Revision history for this message
Christian Heimes (heimes) wrote : Re: DoS through XML entity expansion

I compared your patches with my patch for Python's standard library. Your approach seems to work well but I'm not sure if it intercepts all possible attacks. When you overwrite DefaultHandler you don't get any error messages when an entity occurs in the XML document.

I like to suggest a different approach. You can either reject all XML documents with an inline DTD (SOAP does it) or you can disallow entity declarations:

class ProtectedExpatParser(ExpatParser):
    def __init__(self, forbid_dtd=True, forbid_entities=True,
                 *args, **kwargs):
        # Python 2.x old style class
        ExpatParser.__init__(self, *args, **kwargs)
        self.forbid_dtd = forbid_dtd
        self.forbid_entities = forbid_entities

    def start_doctype_decl(self, name, sysid, pubid, has_internal_subset):
        raise ValueError("Inline DTD forbidden")

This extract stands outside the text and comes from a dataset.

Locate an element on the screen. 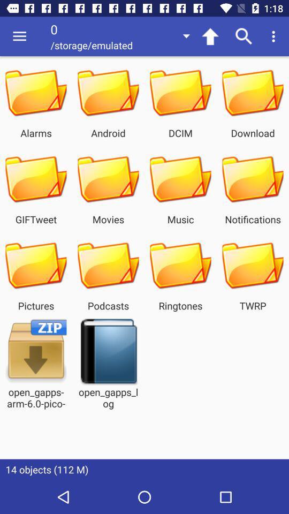  the image which is above the dcim is located at coordinates (181, 92).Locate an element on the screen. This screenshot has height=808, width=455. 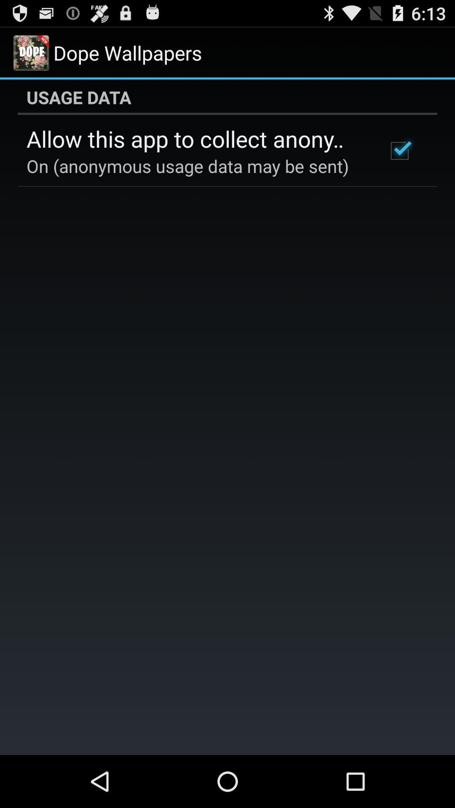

    def entity_decl(self, entityName, is_parameter_entity, value, base, systemId, publicId, notationName):
        raise ValueError("<!ENTITY> forbidden")

    def unparsed_entity_decl(self, name, base, sysid, pubid, notation_name):
        # expat 1.2
        raise ValueError("<!ENTITY> forbidden")

    def reset(self):
        ExpatParser.reset(self)
        if self.forbid_dtd:
            self._parser.StartDoctypeDeclHandler = self.start_doctype_decl
        if self.forbid_entities:
            self._parser.EntityDeclHandler = self.entity_decl
            self._parser.UnparsedEntityDeclHandler = self.unparsed_entity_decl

With this parser errors and attacks aren't ignored silently.

Your fix for LXML may contain a flaw, too. LXML used to have an issue when parser is shared by multiple threads. I don't know if your are using threads nor if LXML still has a problem with shared parser instances. At work we are using a thread local storage to have a parser context for each thread.